- **Given text**
::::
21st Century - Video Games or Traditional Sport Disciplines 3. 3. 5

Author: Ladislav Mesarič

Keywords: video games, benefits, bad sides, health, physical activity

Introduction

Nowadays, video gaming is a highly popular and prevalent entertainment option; its use is no longer limited to children and adolescents. Demographic data on video gaming shows that the mean age of video game players is 31 years old and has been on the rise in recent decades. It is a common activity among young adults (Palaus et al., 2016).

New research from innovation charity Nesta reveals that those who play video games are better educated, no less wealthy and more likely than non-games players to participate actively in culture. The findings also turn the gamer stereotype on its head, with women more likely to play than men do and the average gamer being aged 43. However, among those that play, females do so less often than men do. (Nesta, 2017) Gaming is broad and complex. A ‘typical’ gamer may not exist. Based on the written, we can conclude that video games are not just for young people.

In our perception, video games still have something bad. Against this backdrop of nearly ubiquitous play, the popular press regularly pulses out urgent warnings against the perils of addiction to these games and their inevitable link to violence and aggression, especially in children and adolescents (Granic et al., 2016).

Video games are changing and the approach has changed. The more balanced perspective, considers not only the possible negative effects but also the benefits of playing these games.

The Benefits of Playing Video Games

According to meta study (Granic et al., 2016) video games provide people with compelling social, cognitive, and emotional experiences and can potentially boost mental health and well-being. Authors find the following benefits:

Cognitive development

Research into action games shows enhanced mental rotation abilities, faster and more accurate attention allocation, higher spatial resolution in visual processing. Meta-analysis studies showed that spatial skills can be learned in a relatively brief time by playing video games and that the results are often comparable to training in formal courses designed to enhance those same skills. Cognitive advantages from video games also appear to produce greater neural processing and efficiency, improve attention functioning and help with pattern recognition. Interactive games also appear to improve creativity as well. Although it is still not clear how well the skills learned from video games generalize to real-world situations, early research results seem promising (Granic et al., 2016).
::::
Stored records
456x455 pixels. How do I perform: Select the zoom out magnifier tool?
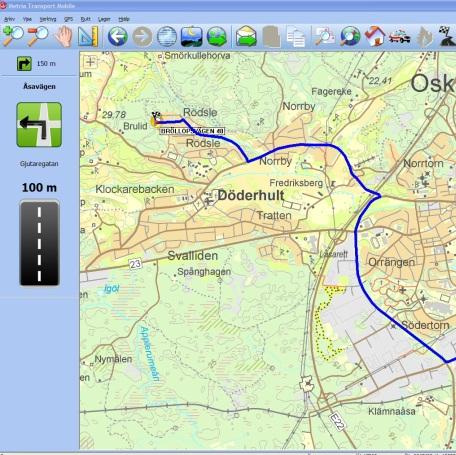(37, 36)
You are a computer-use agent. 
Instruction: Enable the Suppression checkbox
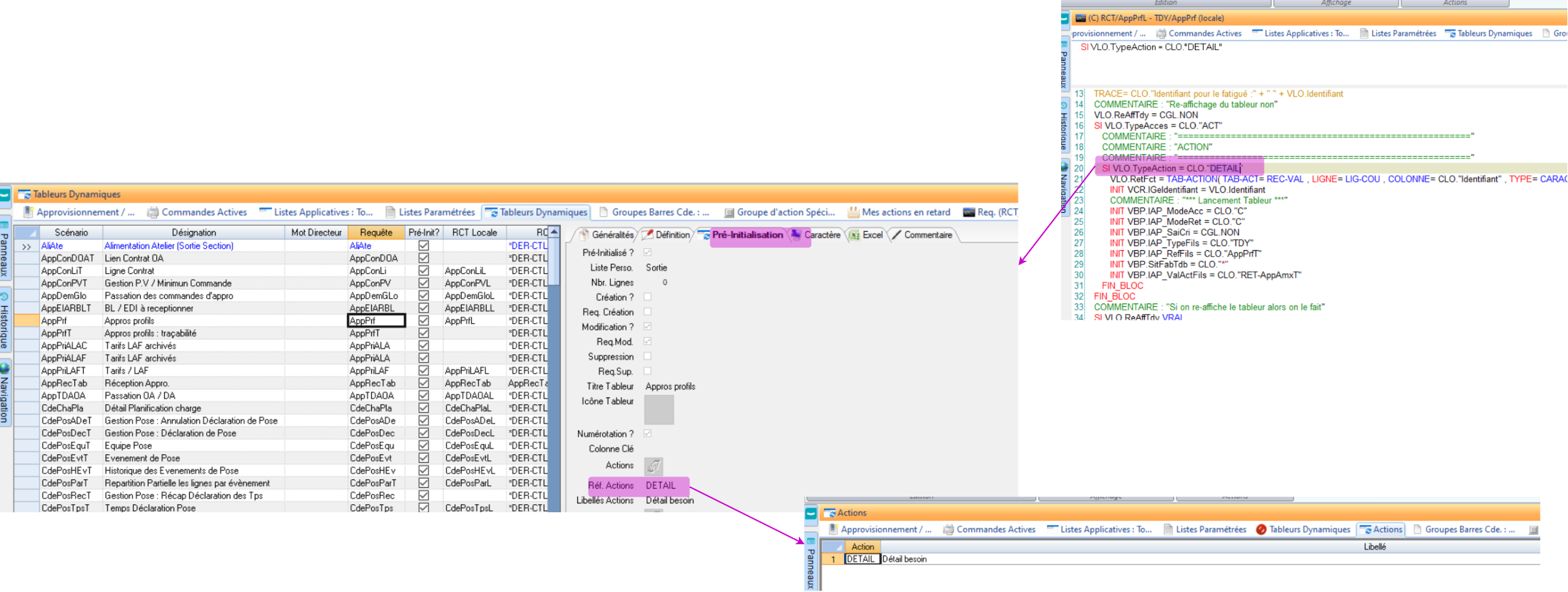click(647, 356)
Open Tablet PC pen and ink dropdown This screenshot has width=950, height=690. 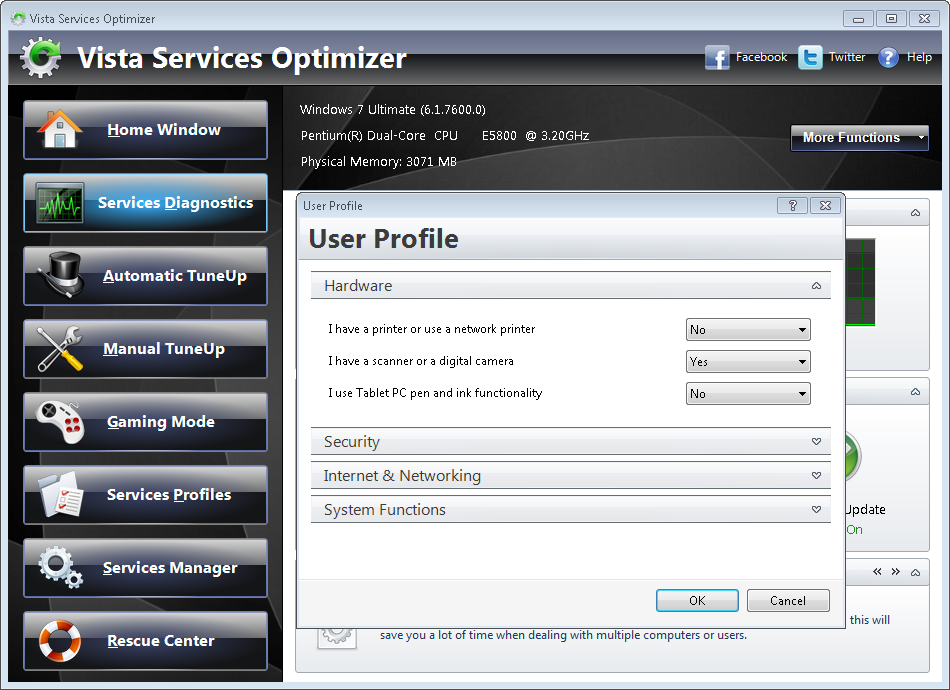click(x=748, y=394)
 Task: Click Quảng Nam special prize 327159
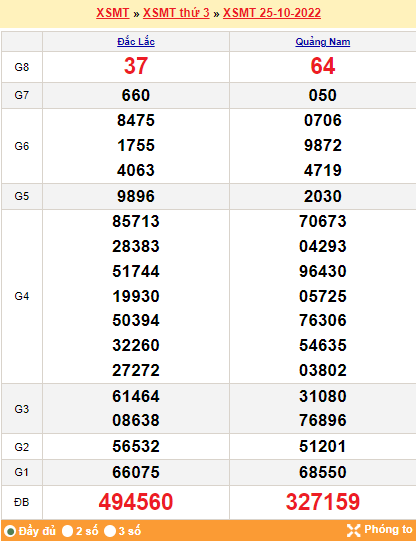(323, 502)
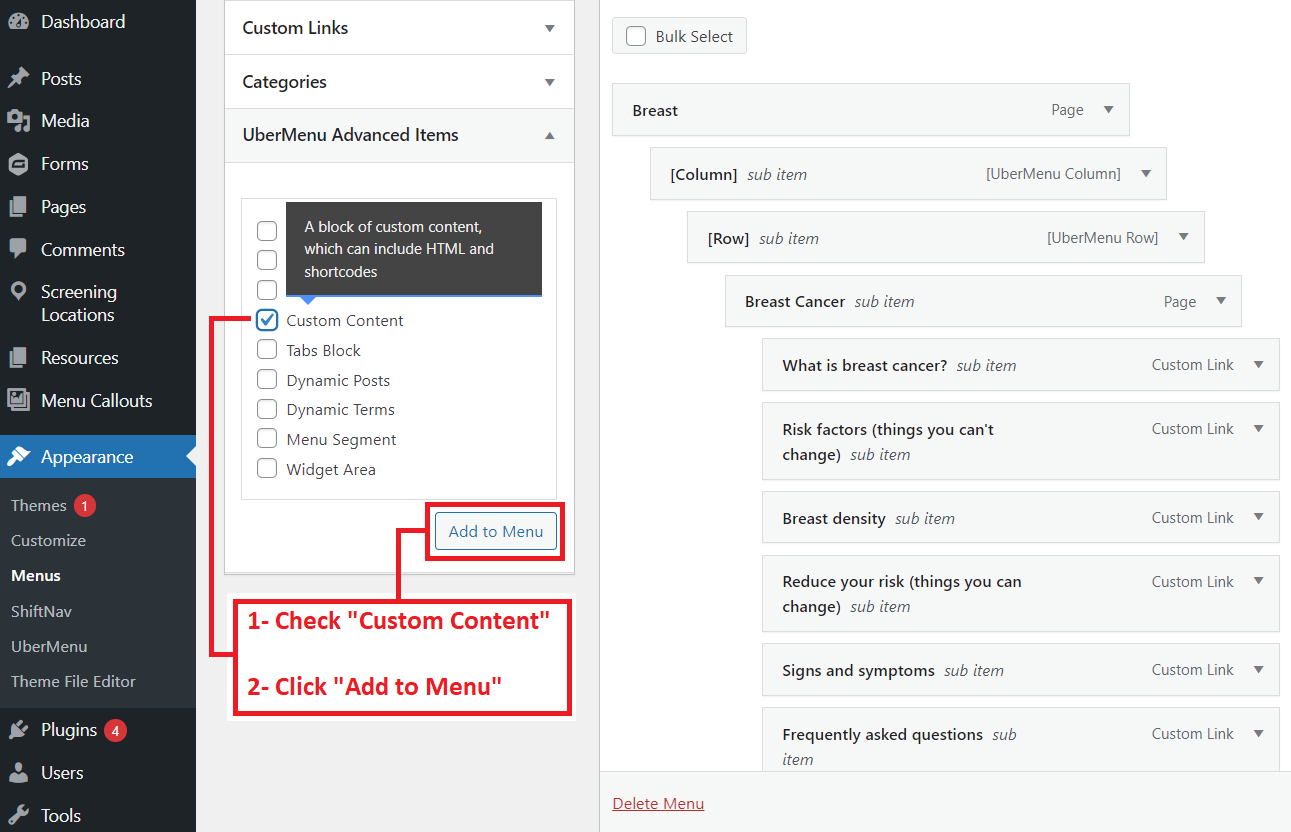Expand the Custom Links panel

point(549,28)
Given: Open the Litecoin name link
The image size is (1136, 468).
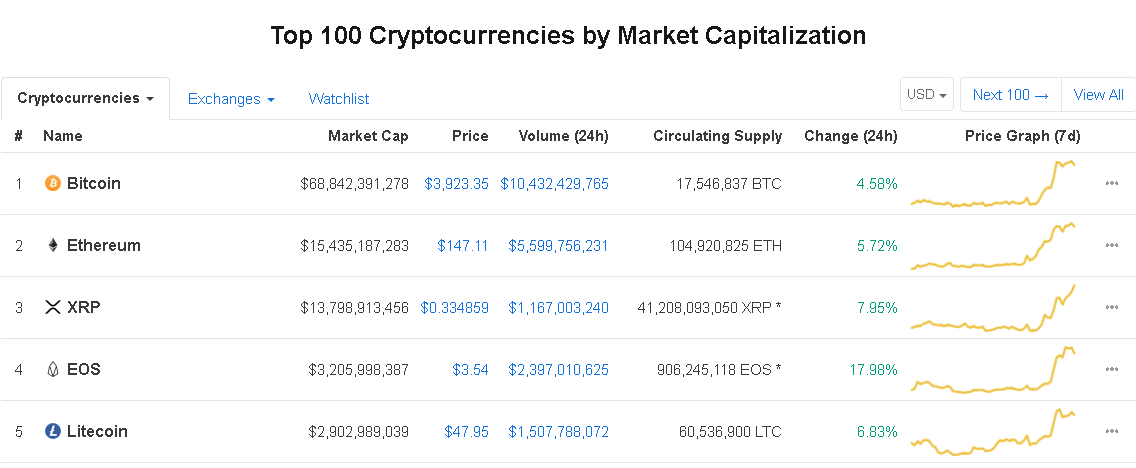Looking at the screenshot, I should click(x=97, y=432).
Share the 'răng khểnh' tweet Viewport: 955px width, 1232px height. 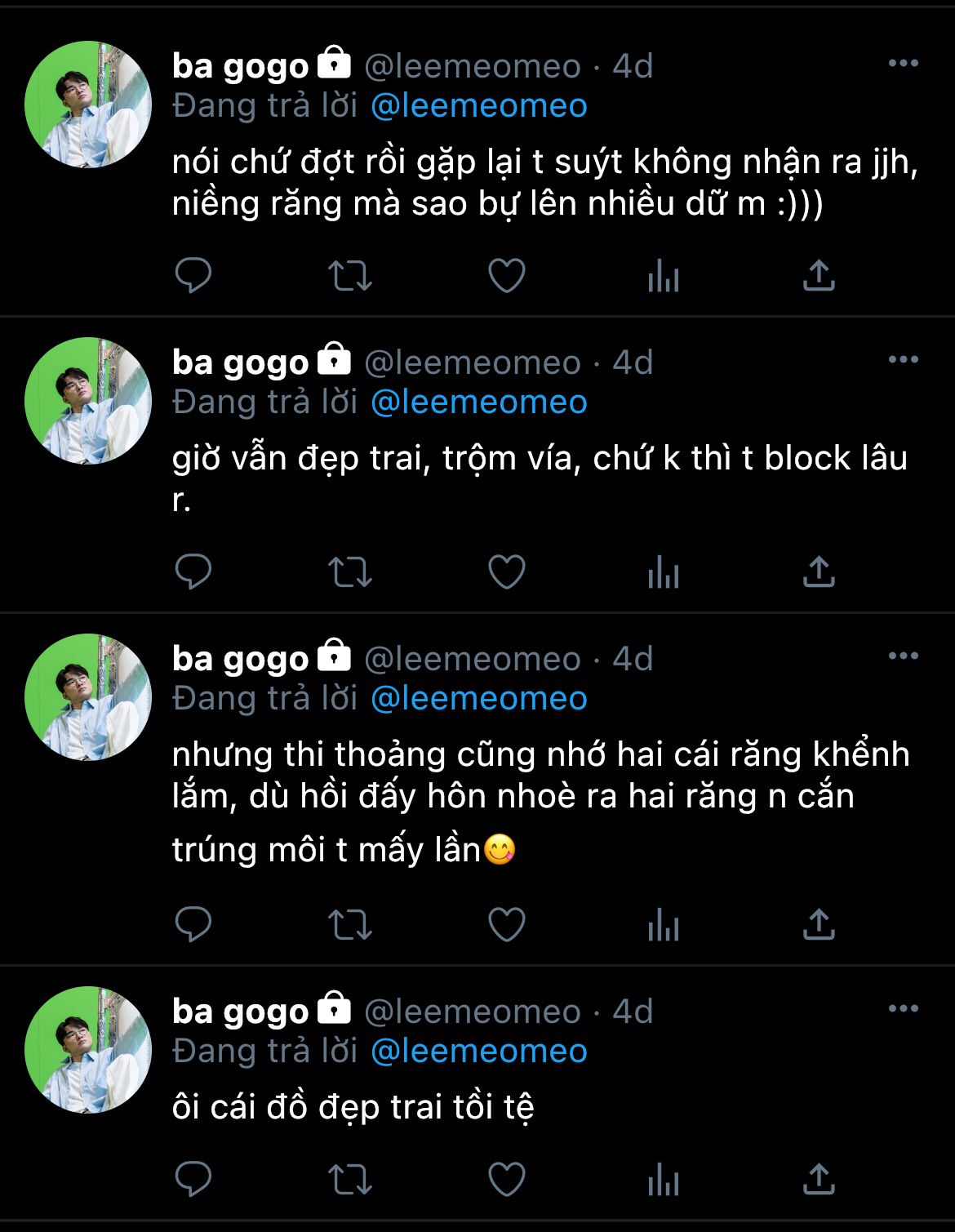819,925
::::
- **Problems and tasks**
A. List the keywords given in the article on video games and traditional sport above.
B. Carry on the article about video games and traditional sport from the point where it stops.

- **Task-by-task outputs**
A. video games, benefits, bad sides, health, physical activity

B.
Emotion

Most gamers play video games for enjoyment and to help improve their mood. Along with distracting them from real-world problems (a special concern for young people looking for escape from bullying or other negative life situations), succeeding in video games can lead to positive feelings, reduced anxiety, and becoming more relaxed.

Motivation

By setting specific tasks and allowing people to work through obstacles to achieve those tasks, video games can help boost self-esteem and help people to learn the value of persistence. By providing immediate feedback as video game players solve problems and achieve greater expertise, players can learn to see themselves as having skills and intelligence they might not otherwise realize they possess. Gaming helps people realize that intelligence can increase with time and effort rather than being fixed.

Social activity

Perhaps more than ever before, video games have become an intensely social activity. Instead of the stereotypical gaming nerd who uses video games to shun social contact, over 70 percent of gamers play with friends, whether as part of a team or in direct competition. Social and prosocial activities are an intrinsic part of the gaming experience with gamers rapidly learning social skills that could generalize to social relationships in the real world.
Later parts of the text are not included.